Book Store Daydreaming

I’ve thought about what I want to do with my life, and a few things keep reverberating to the surface: teaching, education, books, writing. They blossom here, in my everyday life, but yesterday, I had a new thought. What about a bookstore?

Up till now, the thought hadn’t crossed my mind. A good college friend dreamed of opening a coffee shop someday. Her dream came true earlier this year. I always applauded her on. A coffee shop sounded exciting and artsy and melancholy and hauntingly beautiful and musty and familiar and friendly. But I hadn’t planned on opening a coffee shop. It just wasn’t quite in my style, I guess you could say. I like music; I like art; I like coffee, but the draw wasn’t there for me. I wasn’t passionately enthralled with it–like she was.
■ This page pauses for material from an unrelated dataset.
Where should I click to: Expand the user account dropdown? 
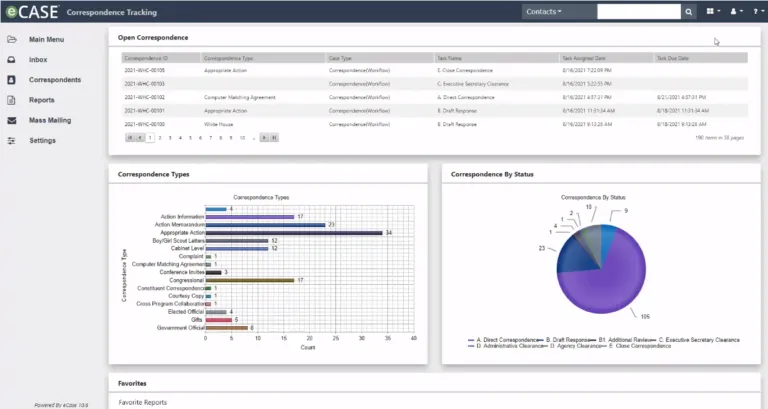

Then I started setting up an Ebay account to sell books, and I realized, “This is something I could do every day.”

When I was in Pennsylvania for two weeks, I visited the Cupboard bookstore with my mom and fell in love with the antiqueness and the colors. There was this cat, black and white, that padded around the rows and rows of bookshelves. I think I found her sitting on a stack of books at one point. She came up, rubbed around me as I crouched by the animal bookshelf, practically mesmerized by the bindings and smells.

I just wanted to stay.

I couldn’t then, but maybe someday, I can start my own.

A library, a bookstore and a coffee shop. Or teashop. With a cat. 🙂

The Summer Hum

It’s summer. Classes are out. And I have very little structure in my life. At least with writing and reading. There is practically no incentive for either . . . not because I don’t want to but because my time has bounced away like a rubber ball into family events, birthday parties, crazy adventures, and plane travel. I think I am just beginning to track my time ball back down again.

With stumbling upon un-scattered time, I am searching for incentive and ideas. My room (with a new roommate) has been picked up and laid down with style; my new jewelry organizer (made from an upsidedown soap holder) has been glued to the wall with care. Every shoe is in place, and the carpet is merely waiting for a sweeper. There is nothing else disheveled and out-of-place to put back to rights, so I am searching for creativity. Where have my ideas gone? They seem to have flown the coop.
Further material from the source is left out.